Sven Bergholz und Simone Schmitt-Schillig im MuniqueART Interview

Sven, 2016 hast Du ein Stipendium von der Art Students League of New York erhalten und zwei Monate in New York City verbracht.

Gibt es einen Unterschied zwischen der Lebensweise der Menschen in Amerika und in Deutschland? Was hast Du während Deiner Zeit im Ausland gelernt?

Was in New York schon einmal ganz anders ist, ist der offene Umgang mit Geld. Es wird alles sehr direkt angesprochen, das ist normal. Es gibt nicht diese auf Armut pseudoverkleideten Künstler, die man in Deutschland so oft sieht. Erfolg und teure Marken sind hier wie ein Stigmata. Dabei sind wir doch so nahe Verwandte mit den Designern und wir müssen alle leben. Unangenehme Themen werden vorsichtig angesprochen, aber nicht tabuisiert. Es ist weniger Show, mehr Real-Life – keine Zeit für Spielchen, es wird einfach immer weitergerannt. Das Leben ist hart und direkt und so wird auch damit umgegangen.
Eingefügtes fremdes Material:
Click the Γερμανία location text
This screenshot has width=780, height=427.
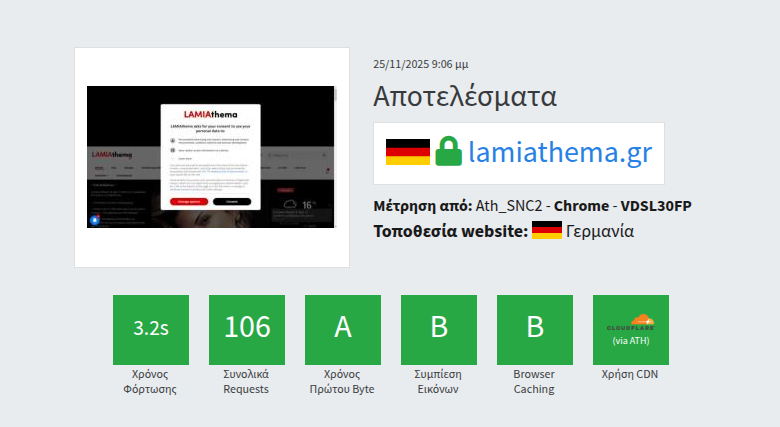click(600, 231)
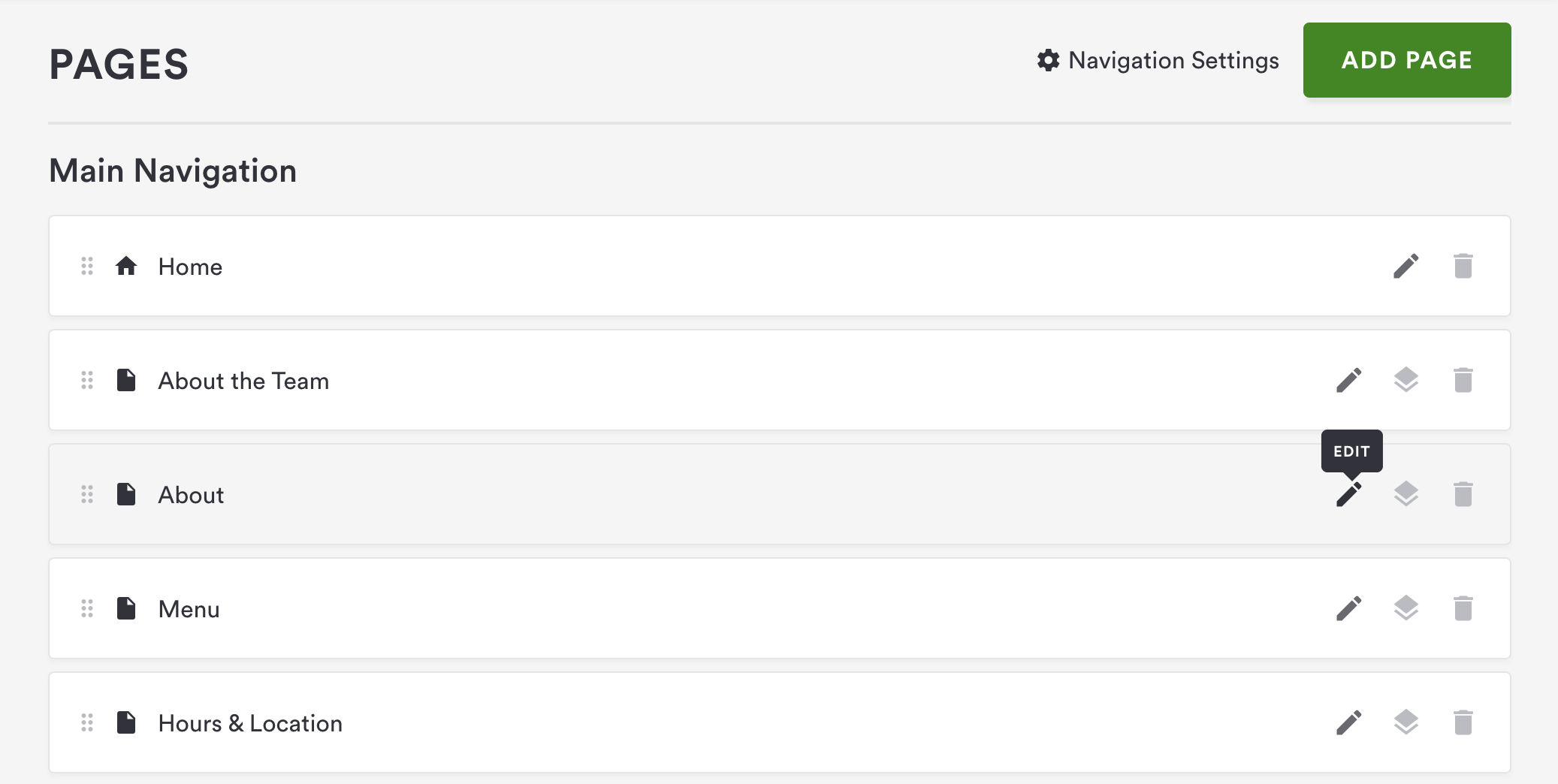
Task: Click pencil icon for About the Team
Action: pos(1348,381)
Was auch anders gehandhabt wird, ist die Art, Kinder an Kunst heranzuführen. In Deutschland wird heute immer noch mit Joseph Beuys gearbeitet. Der passt nicht mehr in die Zeit. Die Eltern sind nicht mehr prüde und bürgerlich, unser Zeitalter ist digital, der Planet am kollabieren. Wir dürfen auch nicht vergessen, dass bei uns Kunst bürgerlicher Luxus ist. Man wird an der Kunstakademie kaum jemanden finden, der aus einem Arbeiterhaushalt kommt oder eine alleinerziehende Mutter hat. Wir sind immer noch nicht gut darin, uns gegenseitig den gleichen Freiraum einzurichten, Potentiale auszuleben und Neues zu schaffen – daran muss gearbeitet werden.

Heute wäre ich eigentlich in San Francisco, um Freunde zu besuchen und mir einen Eindruck von der Stadt zu bilden. Ich hatte mich gefreut, mal wieder in die USA zu reisen, weil ich diese direkte Lebensart sehr schätze.
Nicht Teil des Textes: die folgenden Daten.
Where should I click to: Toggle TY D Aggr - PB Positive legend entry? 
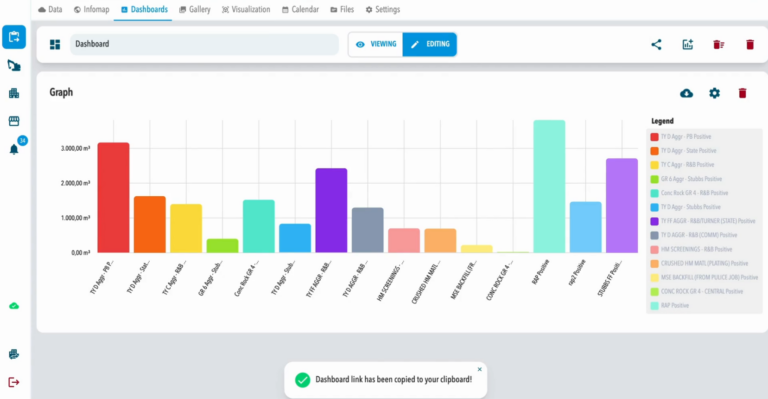pyautogui.click(x=681, y=137)
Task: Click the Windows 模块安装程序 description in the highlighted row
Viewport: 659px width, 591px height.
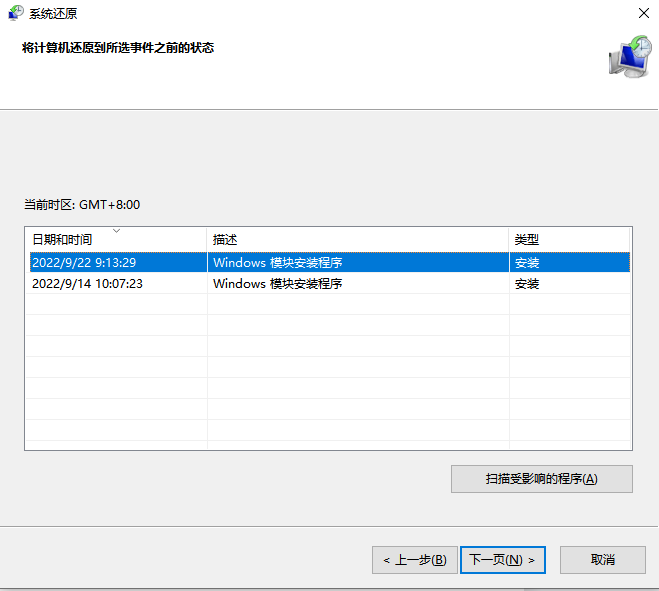Action: click(x=277, y=262)
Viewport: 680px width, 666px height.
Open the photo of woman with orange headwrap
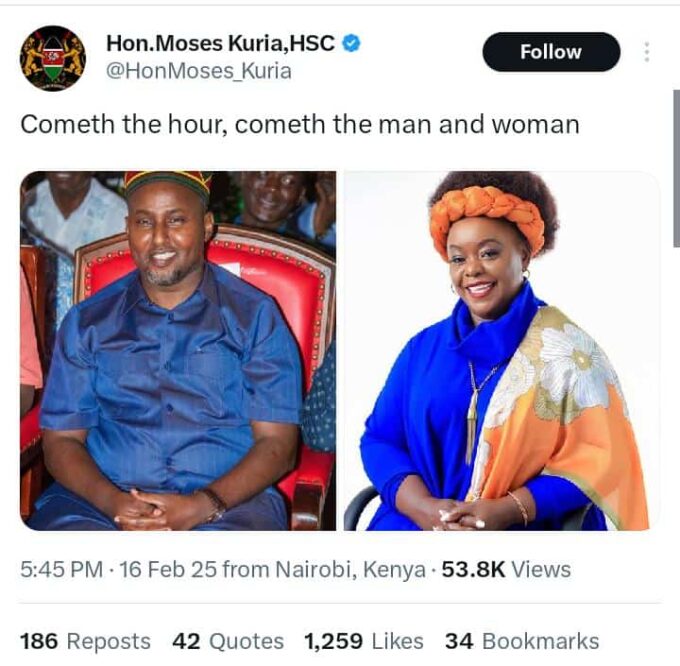(502, 351)
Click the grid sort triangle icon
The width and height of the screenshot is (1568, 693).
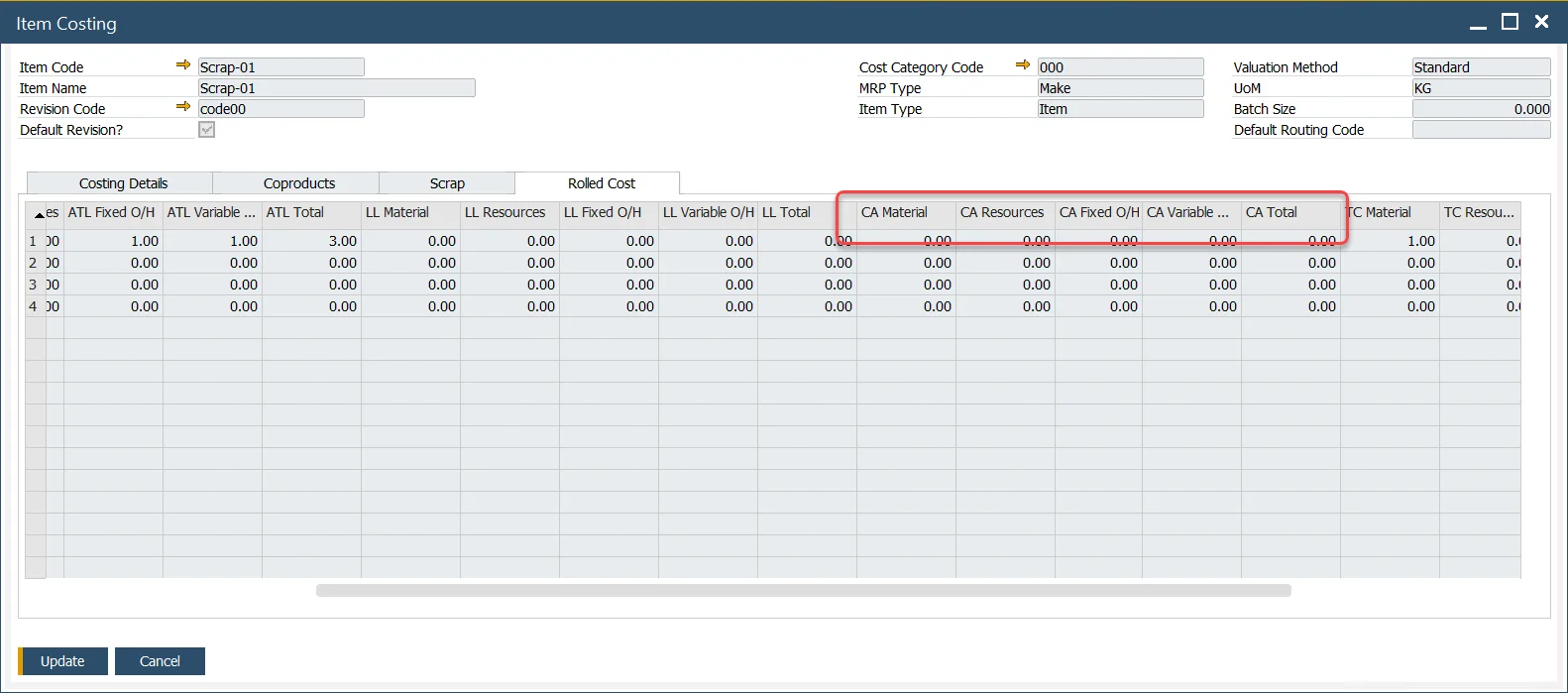(39, 215)
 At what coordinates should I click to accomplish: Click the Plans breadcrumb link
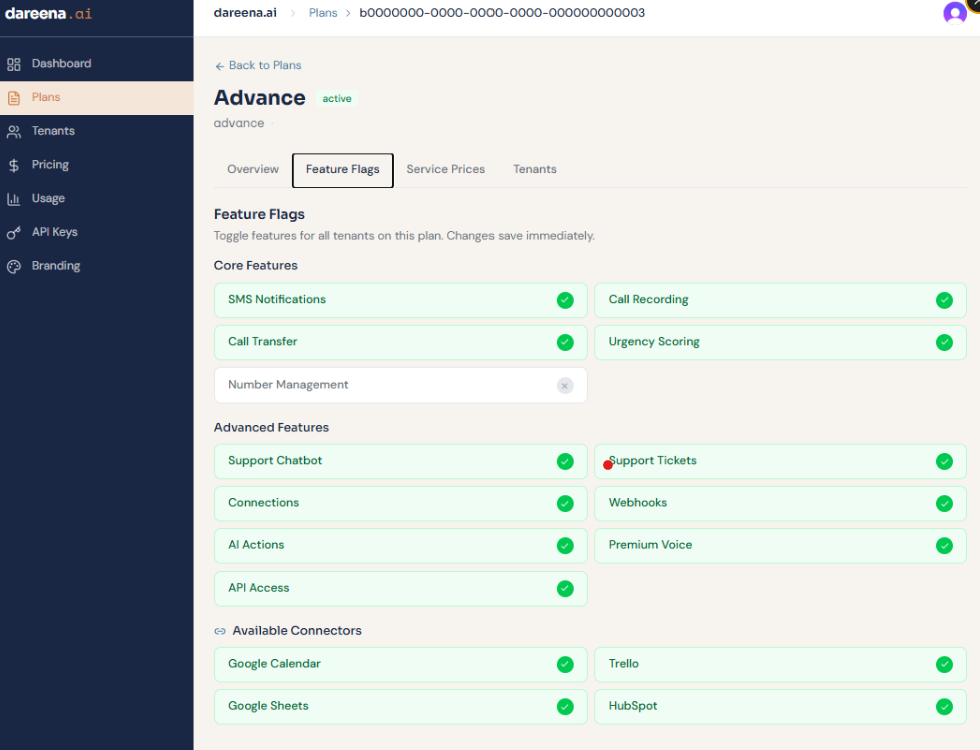pyautogui.click(x=322, y=13)
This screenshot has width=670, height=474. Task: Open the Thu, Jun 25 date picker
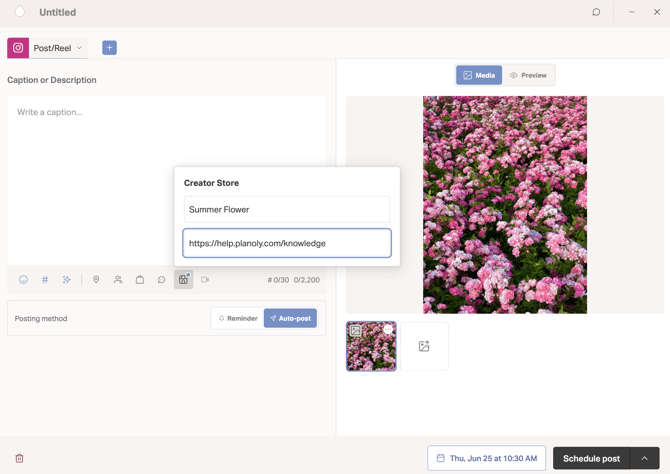point(486,458)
Beeinflusst Dein aktueller Wohnort Deine Kreativität und Dein künstlerisches Schaffen? Erkennt man einen Unterschied zwischen Werken, an denen Du z. B. in NYC garbeitet hast und welchen, die in Berlin entstanden sind?

Nein, der Ort spielt hierbei keine große Rolle. Ideen und Denkprozesse finden bei mir im Inneren statt. Ich muss mir eher Gedanken darüber machen, wie ich das realisiere. In NYC hatte ich ein Traumatelier, das meine Arbeit angenehmer gestaltet hat und worüber ich mich sehr gefreut habe, aber mit dem Entstehen der Skulpturen an sich hat das nichts zu tun.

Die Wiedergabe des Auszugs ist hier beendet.